#### DIRECTIONS FOR THIS TASK
After locating the line with "[button] (728, 145)", reproduce that line and every one following it exactly, up to the end of the entries.

#### MATERIAL FOR THIS EXERCISE

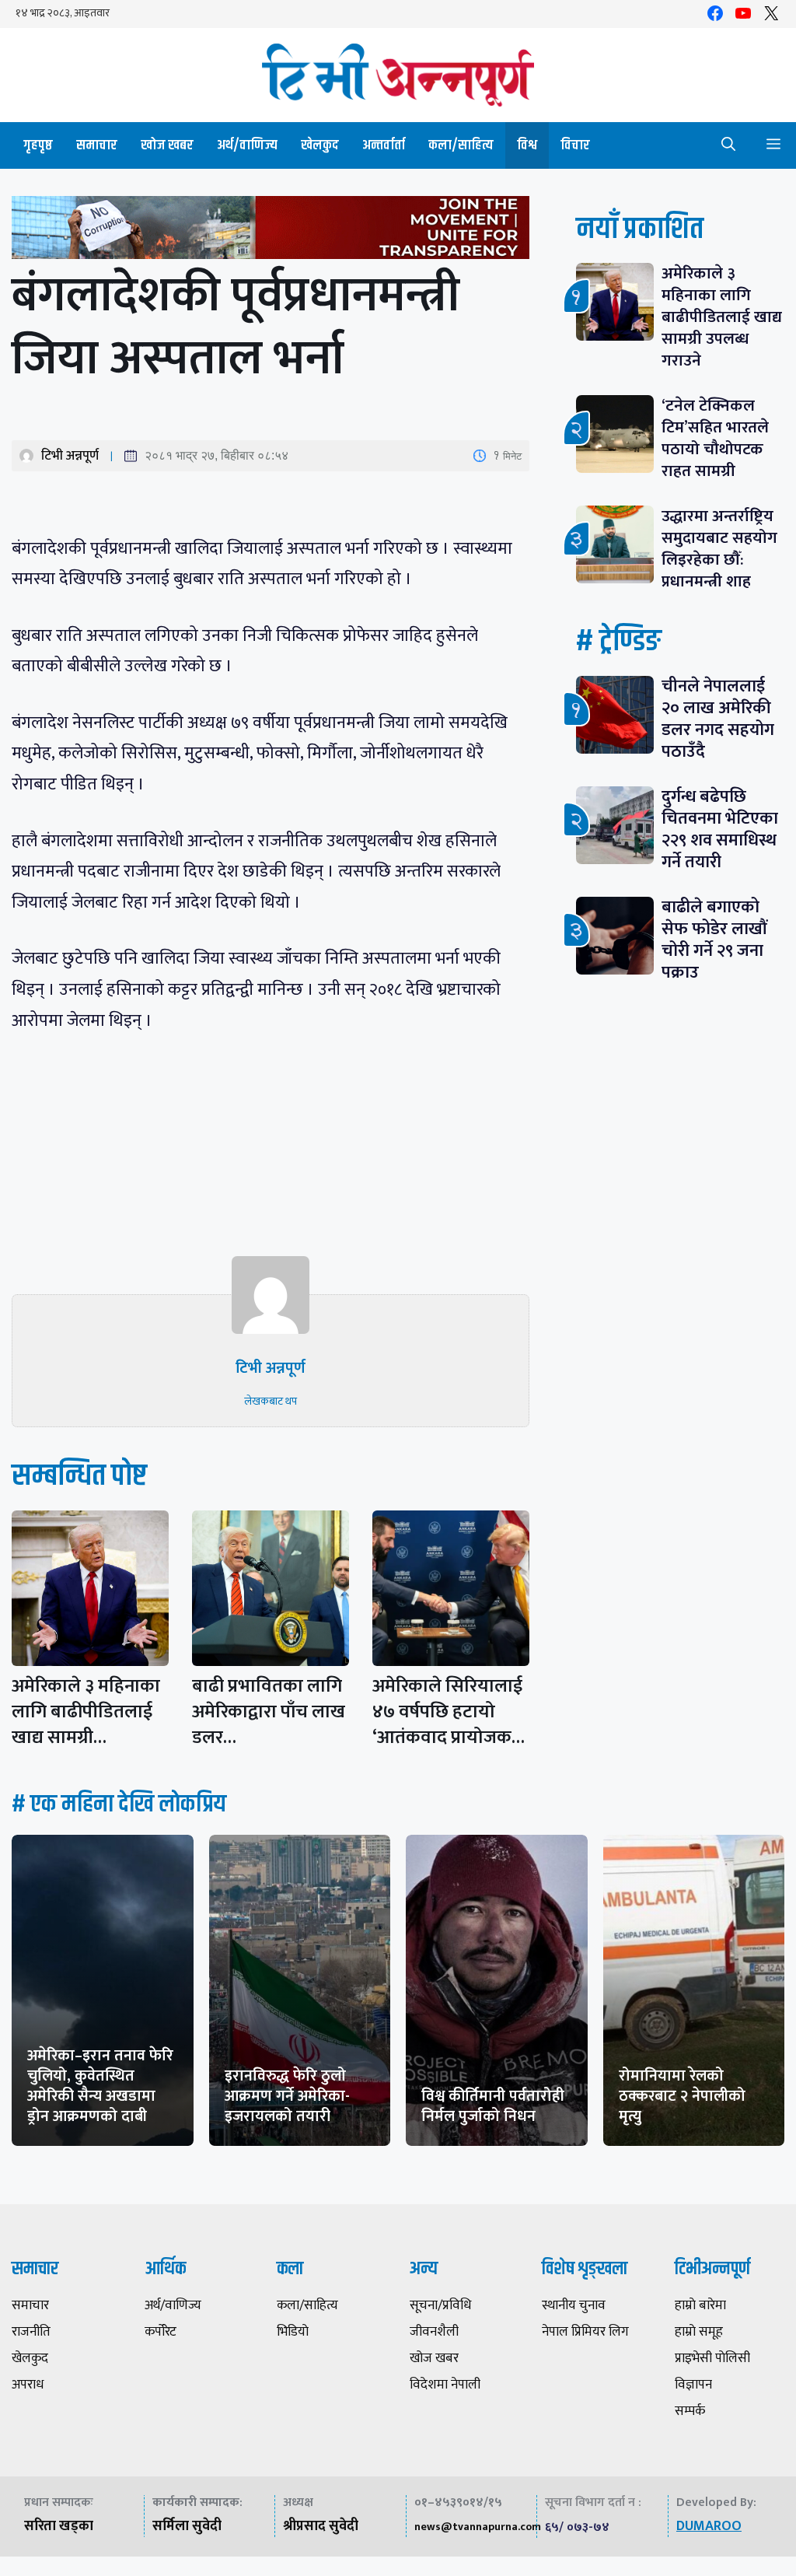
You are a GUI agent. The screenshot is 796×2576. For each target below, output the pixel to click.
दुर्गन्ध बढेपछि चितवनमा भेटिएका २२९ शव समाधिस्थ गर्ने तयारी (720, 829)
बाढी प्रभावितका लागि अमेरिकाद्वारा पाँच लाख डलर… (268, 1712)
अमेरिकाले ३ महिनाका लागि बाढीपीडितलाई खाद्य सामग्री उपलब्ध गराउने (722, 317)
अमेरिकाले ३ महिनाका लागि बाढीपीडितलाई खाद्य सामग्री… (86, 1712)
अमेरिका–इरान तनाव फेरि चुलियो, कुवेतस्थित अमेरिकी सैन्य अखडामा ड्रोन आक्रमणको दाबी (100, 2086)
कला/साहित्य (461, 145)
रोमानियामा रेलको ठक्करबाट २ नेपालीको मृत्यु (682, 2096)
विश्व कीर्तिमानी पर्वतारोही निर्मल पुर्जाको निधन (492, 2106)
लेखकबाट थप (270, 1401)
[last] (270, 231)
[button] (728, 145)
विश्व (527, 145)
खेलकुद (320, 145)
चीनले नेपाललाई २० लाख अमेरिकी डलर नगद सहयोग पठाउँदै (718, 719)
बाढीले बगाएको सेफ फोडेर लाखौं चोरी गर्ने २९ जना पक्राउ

#### YOUR RESPONSE
[button] (728, 145)
विश्व (527, 145)
खेलकुद (320, 145)
चीनले नेपाललाई २० लाख अमेरिकी डलर नगद सहयोग पठाउँदै (718, 719)
बाढीले बगाएको सेफ फोडेर लाखौं चोरी गर्ने २९ जना पक्राउ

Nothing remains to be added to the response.